[Pixel coordinate grounding data]
---

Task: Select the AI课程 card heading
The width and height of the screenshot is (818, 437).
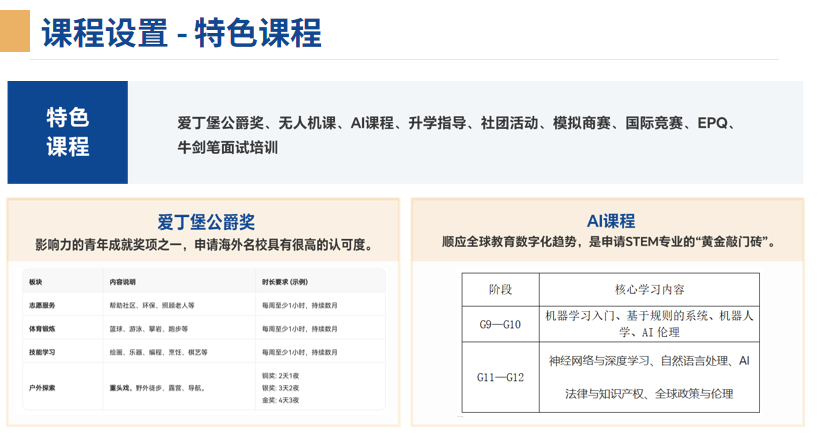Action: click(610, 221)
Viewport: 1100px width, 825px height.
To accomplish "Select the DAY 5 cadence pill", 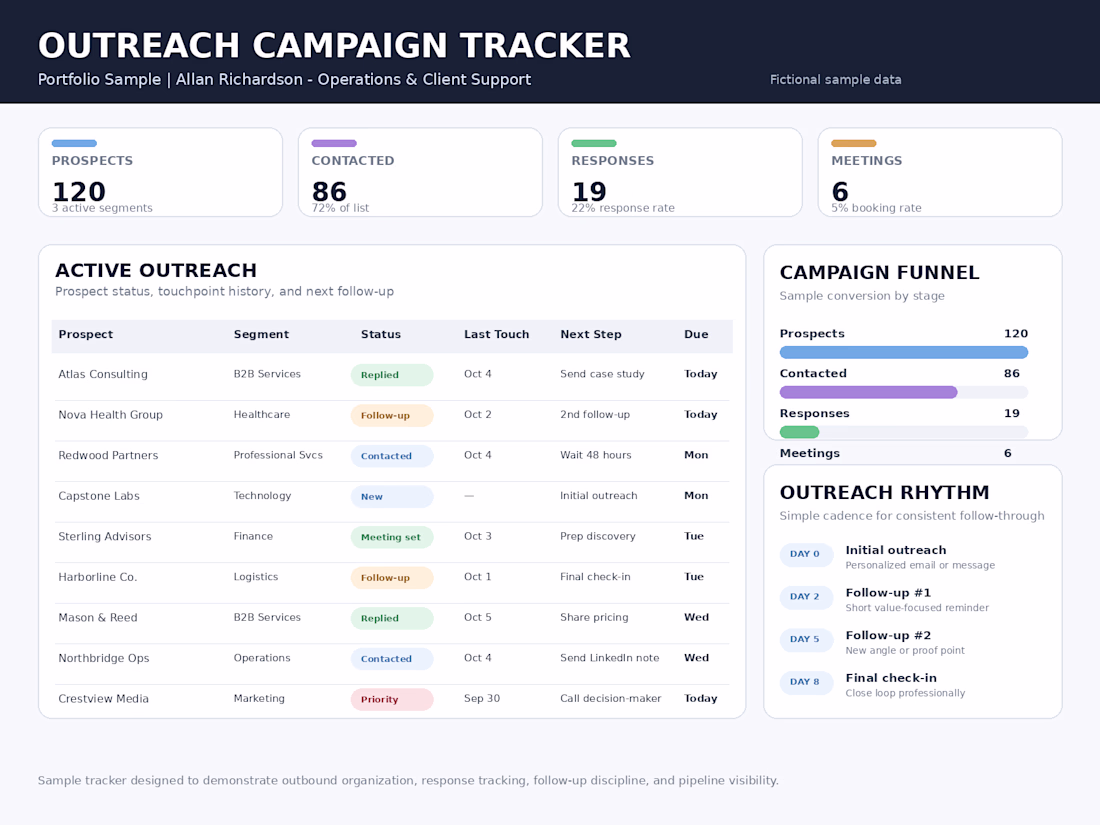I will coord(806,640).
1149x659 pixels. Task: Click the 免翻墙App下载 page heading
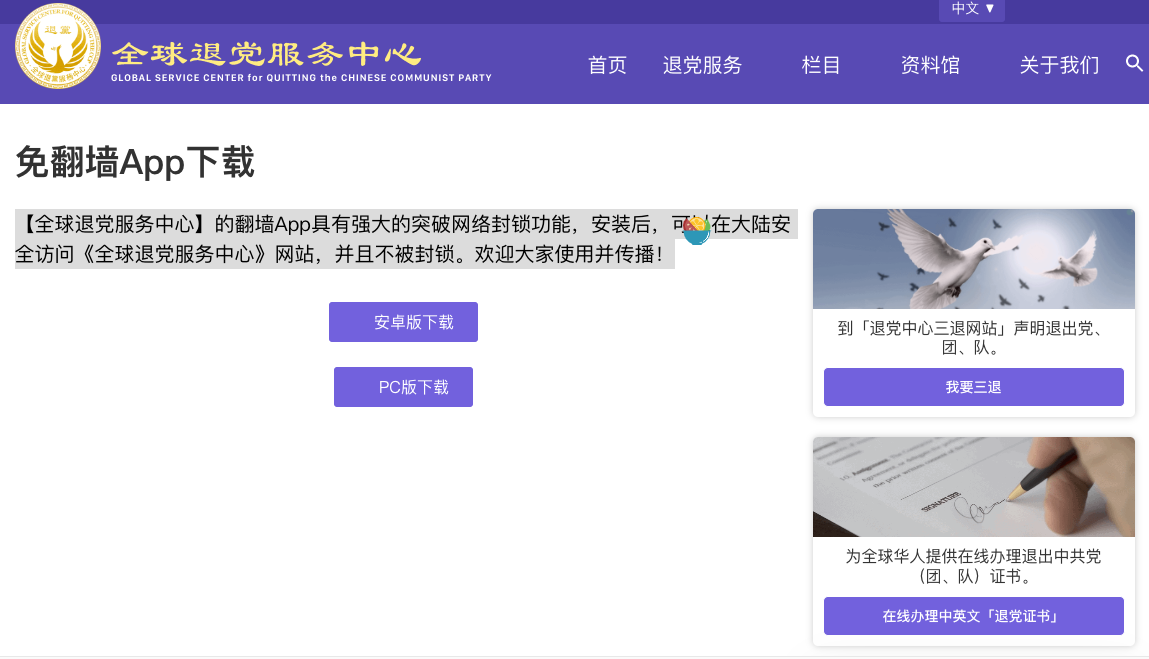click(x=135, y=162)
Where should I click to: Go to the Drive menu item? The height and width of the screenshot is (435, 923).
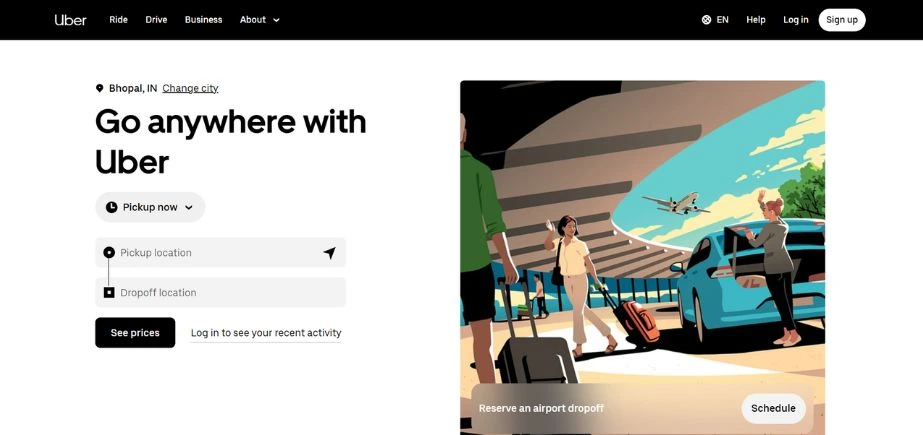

---

WHAT TO WORK ON
Each line from the one containing "1149x659 pixels. Task: Click" through the last line of the entries above should be duplicated exactly, both included; leave out pictures and add nothing.

THE ANSWER
1149x659 pixels. Task: Click the 免翻墙App下载 page heading
click(x=135, y=162)
Where should I click to: Go to the Drive menu item? The height and width of the screenshot is (435, 923).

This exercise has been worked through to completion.